## Extract to read
....
Restaurant owners and catering companies in Daegu's Suseong-gu district are struggling to survive as the prices of staple food items surge [1].

This price volatility threatens the viability of local food services, as businesses find themselves unable to maintain profit margins despite consistent sales. The crisis highlights how geopolitical instability can rapidly translate into local economic distress for small-scale entrepreneurs.

The cost of essential ingredients, including rice and beef, has risen sharply. Specifically, the price of first-grade beef tenderloin is 14% higher than last year [1], while first-grade beef sirloin has increased by 18% year-on-year [1].

Business owners said the current economic environment makes it nearly impossible to sustain operations. One restaurant owner in the Suseong-gu district said, "There is nothing left even after selling."

Catering services are facing similar pressures. Kim Bo-ram, an employee at a catering company, said it is difficult to maintain menu quality and standards within limited cost constraints because the prices of not only manufactured goods, but also vegetables, have risen too much [2].

The surge in costs is attributed to the ripple effects of the Iran war. These conflicts have disrupted global commodity markets, pushing up the cost of agricultural and livestock products worldwide [1].

Heo Seong-jun, a reporter for YTN, said the aftermath of the Iran war is affecting everything from the industrial sector to the food citizens eat [2].

"There is nothing left even after selling."

The situation in Daegu demonstrates the fragility of the local hospitality sector when faced with global supply chain shocks. Because these businesses operate on thin margins, they cannot easily absorb the costs of geopolitical conflicts, forcing a choice between raising menu prices for consumers or operating at a loss.
....
## Input data
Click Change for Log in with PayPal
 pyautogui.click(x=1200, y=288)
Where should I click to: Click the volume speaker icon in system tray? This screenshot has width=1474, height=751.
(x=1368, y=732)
....
## Instructions
**1)** Shorten the paragraph of the Daegu food-price article that begins "The cost of essential ingredients" into a short list that keeps its main facts.
**2)** Write out everything in the Daegu food-price article from "The surge in" down to "citizens eat [2].".
None of the lines have any bearing on this.

## Answers to the tasks
**1)**
- Rice, beef and other essential ingredients have become much more expensive.
- First-grade beef tenderloin costs 14% more than last year.
- First-grade beef sirloin costs 18% more than last year.

**2)**
The surge in costs is attributed to the ripple effects of the Iran war. These conflicts have disrupted global commodity markets, pushing up the cost of agricultural and livestock products worldwide [1].

Heo Seong-jun, a reporter for YTN, said the aftermath of the Iran war is affecting everything from the industrial sector to the food citizens eat [2].